_Aim of the exercise_. From the first line to the last, restate the data word for word.

_Dataset entries_.
____________________

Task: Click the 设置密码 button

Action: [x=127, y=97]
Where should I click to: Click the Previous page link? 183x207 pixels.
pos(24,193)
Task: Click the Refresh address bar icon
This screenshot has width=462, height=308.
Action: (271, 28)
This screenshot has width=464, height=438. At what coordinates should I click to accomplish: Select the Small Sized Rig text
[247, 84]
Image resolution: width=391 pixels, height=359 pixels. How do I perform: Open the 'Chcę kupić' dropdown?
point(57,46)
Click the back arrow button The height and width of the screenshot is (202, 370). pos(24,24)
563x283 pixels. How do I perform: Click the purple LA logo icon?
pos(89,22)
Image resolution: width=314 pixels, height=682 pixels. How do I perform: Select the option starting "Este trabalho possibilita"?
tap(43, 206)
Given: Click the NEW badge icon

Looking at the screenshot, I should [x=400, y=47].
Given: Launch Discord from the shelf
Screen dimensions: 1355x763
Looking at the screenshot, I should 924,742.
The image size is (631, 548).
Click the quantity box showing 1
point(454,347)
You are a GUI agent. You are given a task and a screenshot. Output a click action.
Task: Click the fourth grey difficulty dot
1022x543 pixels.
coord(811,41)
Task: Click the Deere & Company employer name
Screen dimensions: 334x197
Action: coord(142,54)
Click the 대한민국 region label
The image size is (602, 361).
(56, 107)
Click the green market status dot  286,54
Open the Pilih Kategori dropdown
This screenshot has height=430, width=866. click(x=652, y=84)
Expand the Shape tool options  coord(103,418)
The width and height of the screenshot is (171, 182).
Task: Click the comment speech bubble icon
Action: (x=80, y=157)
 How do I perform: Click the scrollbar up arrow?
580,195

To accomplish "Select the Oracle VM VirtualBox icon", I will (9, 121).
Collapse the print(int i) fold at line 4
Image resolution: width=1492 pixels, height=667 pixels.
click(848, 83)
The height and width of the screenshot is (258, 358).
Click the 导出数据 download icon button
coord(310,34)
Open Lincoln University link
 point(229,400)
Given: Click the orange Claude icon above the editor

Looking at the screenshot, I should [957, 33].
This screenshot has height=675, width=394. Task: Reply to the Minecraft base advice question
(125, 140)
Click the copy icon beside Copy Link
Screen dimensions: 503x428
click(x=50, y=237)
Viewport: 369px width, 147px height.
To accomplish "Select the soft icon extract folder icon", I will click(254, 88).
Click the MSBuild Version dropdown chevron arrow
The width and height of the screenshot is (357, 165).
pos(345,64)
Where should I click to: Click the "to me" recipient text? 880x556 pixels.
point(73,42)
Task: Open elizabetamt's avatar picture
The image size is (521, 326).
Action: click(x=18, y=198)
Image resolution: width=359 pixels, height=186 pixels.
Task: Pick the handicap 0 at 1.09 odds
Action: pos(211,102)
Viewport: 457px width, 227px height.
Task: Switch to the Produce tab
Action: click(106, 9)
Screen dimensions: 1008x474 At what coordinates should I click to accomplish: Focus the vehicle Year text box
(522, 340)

____________________

_Task output_.
Task: Click the 设置密码 button

Action: [x=127, y=97]
Where should I click to: Click the Previous page link? 183x207 pixels.
pos(24,193)
Task: Click the Refresh address bar icon
This screenshot has width=462, height=308.
Action: (271, 28)
This screenshot has width=464, height=438. At what coordinates should I click to accomplish: Select the Small Sized Rig text
[247, 84]
Image resolution: width=391 pixels, height=359 pixels. How do I perform: Open the 'Chcę kupić' dropdown?
point(57,46)
Click the back arrow button The height and width of the screenshot is (202, 370). pos(24,24)
563x283 pixels. How do I perform: Click the purple LA logo icon?
pos(89,22)
Image resolution: width=314 pixels, height=682 pixels. How do I perform: Select the option starting "Este trabalho possibilita"?
tap(43, 206)
Given: Click the NEW badge icon

Looking at the screenshot, I should [x=400, y=47].
Given: Launch Discord from the shelf
Screen dimensions: 1355x763
Looking at the screenshot, I should 924,742.
The image size is (631, 548).
Click the quantity box showing 1
point(454,347)
You are a GUI agent. You are given a task and a screenshot. Output a click action.
Task: Click the fourth grey difficulty dot
1022x543 pixels.
coord(811,41)
Task: Click the Deere & Company employer name
Screen dimensions: 334x197
Action: coord(142,54)
Click the 대한민국 region label
The image size is (602, 361).
(56, 107)
Click the green market status dot  286,54
Open the Pilih Kategori dropdown
This screenshot has height=430, width=866. click(x=652, y=84)
Expand the Shape tool options  coord(103,418)
The width and height of the screenshot is (171, 182).
Task: Click the comment speech bubble icon
Action: (x=80, y=157)
 How do I perform: Click the scrollbar up arrow?
580,195

To accomplish "Select the Oracle VM VirtualBox icon", I will (9, 121).
Collapse the print(int i) fold at line 4
Image resolution: width=1492 pixels, height=667 pixels.
click(848, 83)
The height and width of the screenshot is (258, 358).
Click the 导出数据 download icon button
coord(310,34)
Open Lincoln University link
 point(229,400)
Given: Click the orange Claude icon above the editor

Looking at the screenshot, I should [957, 33].
This screenshot has height=675, width=394. Task: Reply to the Minecraft base advice question
(125, 140)
Click the copy icon beside Copy Link
Screen dimensions: 503x428
click(x=50, y=237)
Viewport: 369px width, 147px height.
To accomplish "Select the soft icon extract folder icon", I will click(254, 88).
Click the MSBuild Version dropdown chevron arrow
The width and height of the screenshot is (357, 165).
pos(345,64)
Where should I click to: Click the "to me" recipient text? 880x556 pixels.
point(73,42)
Task: Open elizabetamt's avatar picture
The image size is (521, 326).
Action: click(x=18, y=198)
Image resolution: width=359 pixels, height=186 pixels.
Task: Pick the handicap 0 at 1.09 odds
Action: pos(211,102)
Viewport: 457px width, 227px height.
Task: Switch to the Produce tab
Action: click(106, 9)
Screen dimensions: 1008x474 At what coordinates should I click to accomplish: Focus the vehicle Year text box
(522, 340)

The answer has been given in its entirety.